Neither does it insist on having its own way, nor is it rude to others.

Many other characteristics of love are mentioned in this chapter, but the point is that love never works ill toward anyone. Your family relationships are precious, and you can't afford to treat your loved ones in a way that demeans them or causes them pain.

Most men who are emotionally inaccessible or abusive to their families are this way because they did not receive love during their childhoods; as a result, they are filled with an emotional void. If this is true for you and you're struggling with unresolved issues, ask God to bring you to a place of restoration.

Repent of the way you've treated your family and ask God for forgiveness, knowing that He is faithful and just to cleanse you of all unrighteousness (1 John 1:9).
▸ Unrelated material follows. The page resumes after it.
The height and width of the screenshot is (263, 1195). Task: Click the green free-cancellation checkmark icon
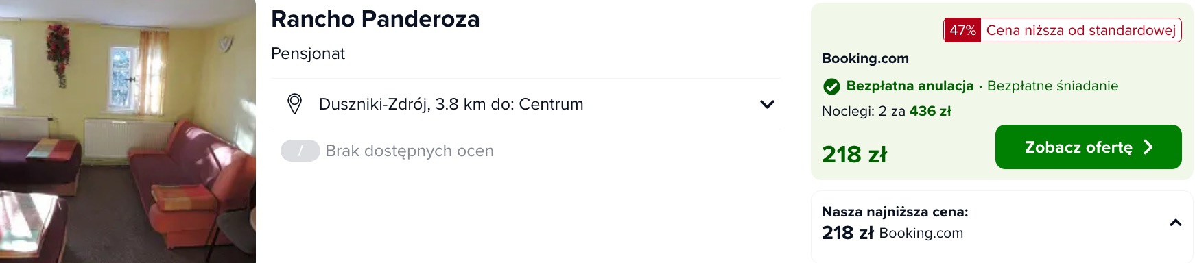click(831, 86)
Then repent to your loved ones and ask for their forgiveness.

Remember that the problem of abuse—regardless of the form it takes—is a result of selfishness. The only way to defeat selfishness and the fear that comes with it is to begin cultivating and perfecting the love of God in your life.

You do this by filling yourself with the Word; in other words, by renewing your mind.

It will take a conscious effort on your part to defeat your flesh and change your way of thinking. As you begin to develop in the qualities of the fruit of the Spirit (Gal. 5:22-23), instead of acting out on the different forms of abuse, you will begin to receive the love and respect that you crave from your family.

Although the process may take time, expect God to heal past hurts as you conform to the image and character of Jesus. Love never fails!